|
8f8bc0dcf3bc253ae49159d52db049767f476ced "Move string hash function into String
class" had introduced a new getHash64 that, besides returning sal_uInt64 instead
of just sal_Int32, didn't do sampling of only a handful of characters, but
always computed the hash over all characters (as the usage in SfxItemSet and
SdPage appears to require for either performance or approximated correctness).
However, it would be advantageous to keep the stable URE interface as small as
possible.
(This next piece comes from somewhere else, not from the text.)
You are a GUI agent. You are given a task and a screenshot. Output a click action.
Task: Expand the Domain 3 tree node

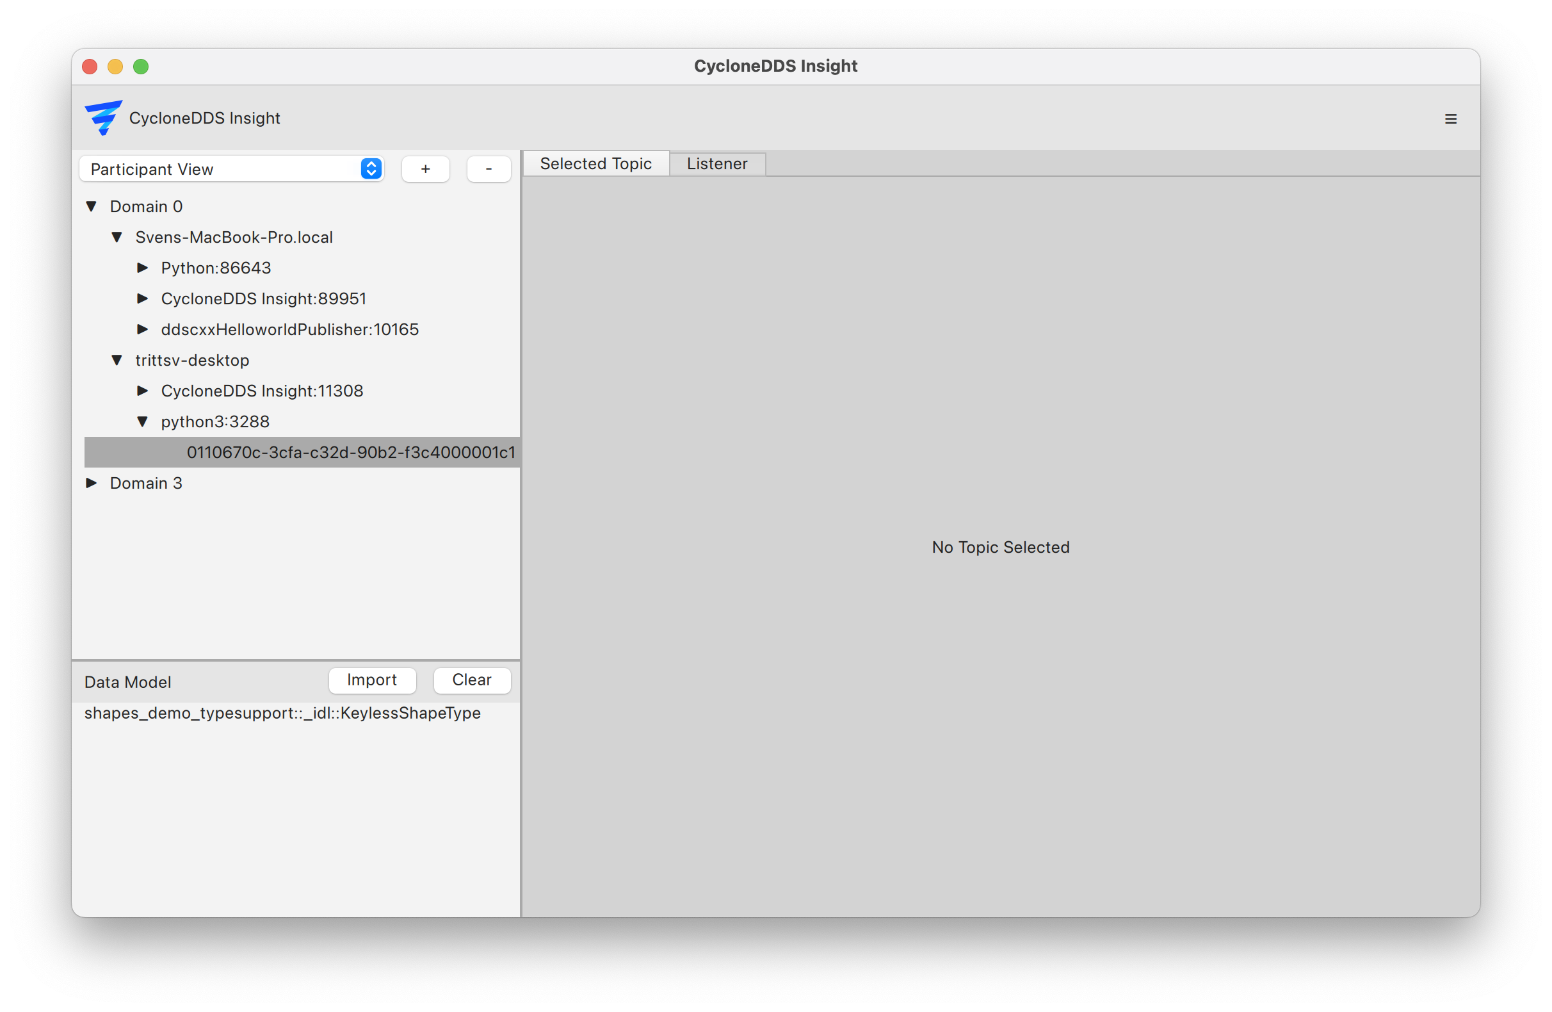pos(91,483)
Now, O(1) sampling was apparently considered state of the art when
the rtl string classes were first created, closely copying java.lang.String,
which at that time demanded sampling for hashCode(), too---but never sampling
more than 15 characters, with the obvious (in hindsight, at least) performance
catastrophes, so they changed it to O(n) somewhere along the way.
Based on that, this commit changes the existing hash functions to not do
sampling any more, and removes the newly introduced -64 variants again. (Where
the extended value range of sal_uInt64 compared to sal_Int32 was hopefully not
vital to the existing uses.)
The old implementation used sampling only for strings of length >= 256, so I did
a "make check" build with an instrumented hash function that flagged all uses
with inputs of length >= 256, and grepped workdir/{Cppunit,Junit,Python}Test for
hits. Of the 2849 hits encountered, 2845 where in the range from 256 to 295
characters, and only the remaining four where of 2472 characters. Those four
were from CppunitTest_sc_subsequent_filters_test, importing long text into a
cell, causing ScDocumentImport::setStringCell to call
svl::SharedStringPool::intern, which internally uses an unordered_set. These
results appear to justify the change.
Change-Id: I78fcc3b0f07389bdf36a21701b95a1ff0a0d970f
|